# How to get 5 Stars...... as a passenger



## prop (Jul 10, 2017)

About a month or so ago, one of the rider members here posted a massive list of things drivers need to do to get 5 stars (about half of which us drivers seemed to very much disagree with!) so after my morning this morning, I figure its time us drivers let the pax know how we rate them with a similar list. I'll be honest, I'm a little peeved at a rating hit this morning what with giving 11 5* rides and then getting a single 1* in retaliation for me low rating a pax that decided it was ok to eat in my car; but regardless, here's my list as a driver:

1. If you are getting picked up in a public place, be outside on the corner or right at the door of the shop (if the weather is inclement) ready to go when you request the ride - especially if it is on a busy street and not a parking lot. Make it easy for us to find you and get you in the car and moving so we don't get a ticket.
2. If you're getting picked up at a house, be ready to go and at least aware so when I pull up you can come outside in a timely fashion
3. Do *NOT *eat in the car, unless you at least ask for and receive permission from the driver (and if they say no, respect that - don't down rate for it)
4. Do not drink in the car unless it is a seal-able bottle (like one with a cap) and be careful not to spill; permission to drink it is nice, but for a water or soda, most drivers won't care (fast food cups though are a different story - they like to leak or spill)

*Short task 1*:
In the rideshare passenger thread, what had the passenger done that earned a low rating from the poster this morning?
*Short task 2*:
Extend the rideshare passenger thread past its last sentence, keeping the poster's voice and list format.
The lines that come after the thread are not needed here.

*Given data*:

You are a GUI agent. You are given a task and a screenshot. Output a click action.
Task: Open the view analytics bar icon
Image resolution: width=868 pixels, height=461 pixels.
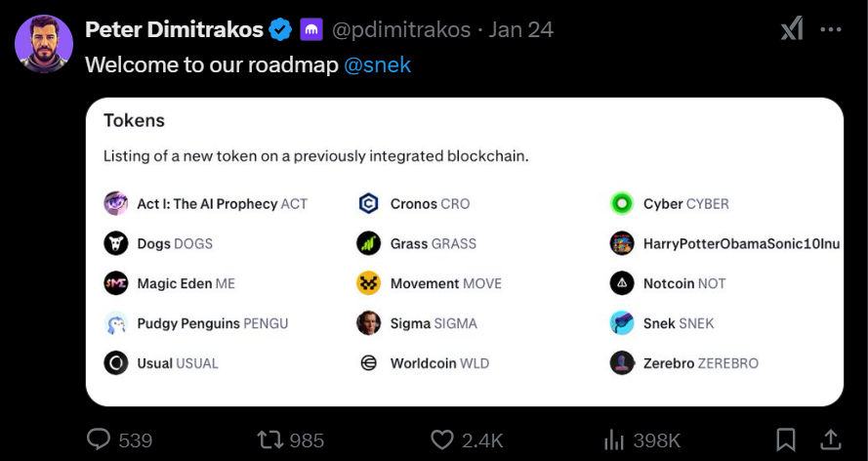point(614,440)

*Answer 1*:
The passenger ate in the poster's car.

*Answer 2*:
5. Do *NOT *drink alcohol in the car!!! We are regular drivers - we do not have livery licenses and your open container can get us fined or thrown in jail. Do not ask to ride with a red solo cup to the bar. The answer is NO.
6. If your driver is kind enough to have candies, mints, or a luxury like water at a minimum thank them for it if you take one. Don't take more than one or two - I caught a pax who was stuffing 2 handfuls of the mints I provide in his backpack and that's just rude.
7. Do not slam the doors. I'd rather a pax have to open it and try closing it again than slam them.
8. If your shoes are soiled, try to knock them out a little before hopping in. We vacuum and keep it clean for the pax, extend the courtesy to us and the pax we pick up after you.
9. Do not offend my nasal passage as best you can. If you're sweaty from the gym or work, a simple "I'm sorry if I smell a little, I just came from work/the gym" is fine, and 99% of drivers will say its ok and not down rate you for it, we get it, we work too. But if you just inexplicably smell, we will down rate so we and other drivers won't smell it again.
10. If you need something (like a charger) ask for it. If we have it, we will usually provide it. We aren't mind readers, so you need to ask and not just expect it to be there waiting. If you ask, we usually do our best and will provide what we have.
11. If you are hot or cold and want us to adjust the temperature, ask us to. We will do it for you.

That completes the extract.